Boy Scouts of America will change its name to “Scouting America” next February to be more inclusive, the 114-year-old organization announced yesterday. The rebrand will occur on the 115th anniversary of the Boy Scouts’ establishment and seven years after it began admitting women in 2018.

This latest move toward “inclusion” is likely motivated by the Boy Scouts’ desire to increase its memberships and rehab its image — both of which have suffered under widespread accusations of sexual assault and misconduct by past troop leaders.

The group filed for bankruptcy in 2020 after paying more than $150 million to settle lawsuits related to past assaults and allegations of misconduct. It still owes $2.4 billion to more than 80,000 other victims.

In this social climate, its rarely a bad idea for an organization to demonstrate its commitment to “women’s rights.”

A previously untapped market for the Boy Scouts, girls make up more than 20% of its million total members. Without their patronage, the group’s financial circumstances would be even more dour.
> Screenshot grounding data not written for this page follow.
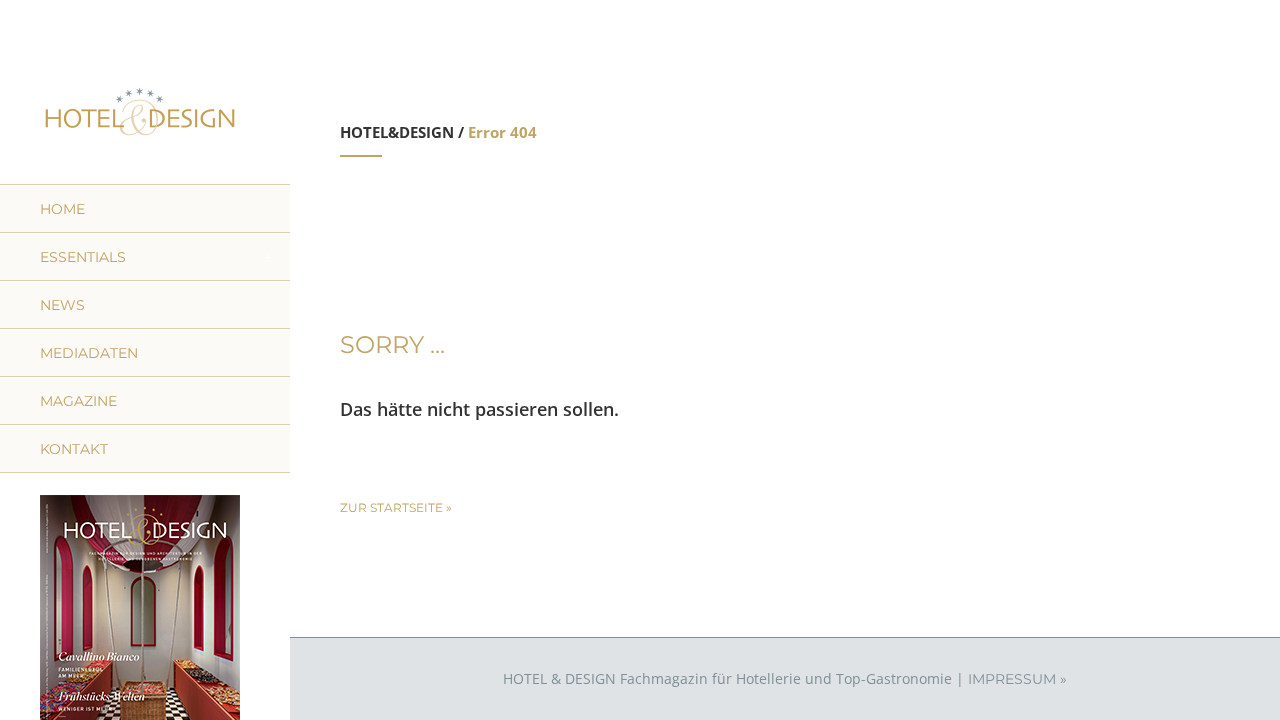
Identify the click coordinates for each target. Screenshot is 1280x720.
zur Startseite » (396, 507)
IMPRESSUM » (1017, 679)
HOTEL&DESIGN (397, 132)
Given the economic and social incentives at play, I don’t think genuine concern for women’s feelings motivated the Boy Scout’s name change. But assuming altruism did play a role in the legacy organization’s rebrand — however unlikely — I feel compelled to say not all organizations must be inclusive.

I grew up with many boy scouts, but never felt I should be allowed to join. I understood that some groups were boys-only, just like I belonged to others that were girls-only. It certainly never occurred to me that exclusion from the Boy Scouts insulted my feminine ability to camp, or lead, or do anything else.

I believe I would have felt differently if I lived when girls had dramatically fewer extracurricular opportunities than boys. But, as it was, I played sports, read dense books, did science experiments, joined debate — basically did whatever I wanted, whenever I wanted to do it.

Little Emily intuitively understood what our culture frequently forgets — inclusivity and equality are not the same thing.

Women’s equality means respecting women as valuable human beings and affording them the same legal, social and economic opportunities as men. Equality does not, however, mean every organization must become co-ed.

Children and adults benefit from some gender-exclusive activities, because people who share biological wiring can provide unique friendship and understanding that people of the complimentary sex cannot.

That’s why almost all of us belong to some kind of single-sex group, be it a weekly girls’ night, a men’s small group, or the Boy Scouts.

Children, in particular, model behavior after same-sex role models. Though children’s primary role models should be their father and mother, extra-parental mentors like coaches, teachers and troop leaders play a critical supporting role in training up children.

So, Boy Scouts — be boy scouts! Don’t let sociopolitical gobbledygook convince you that gender-exclusive activities are sexist. We women are doing just fine.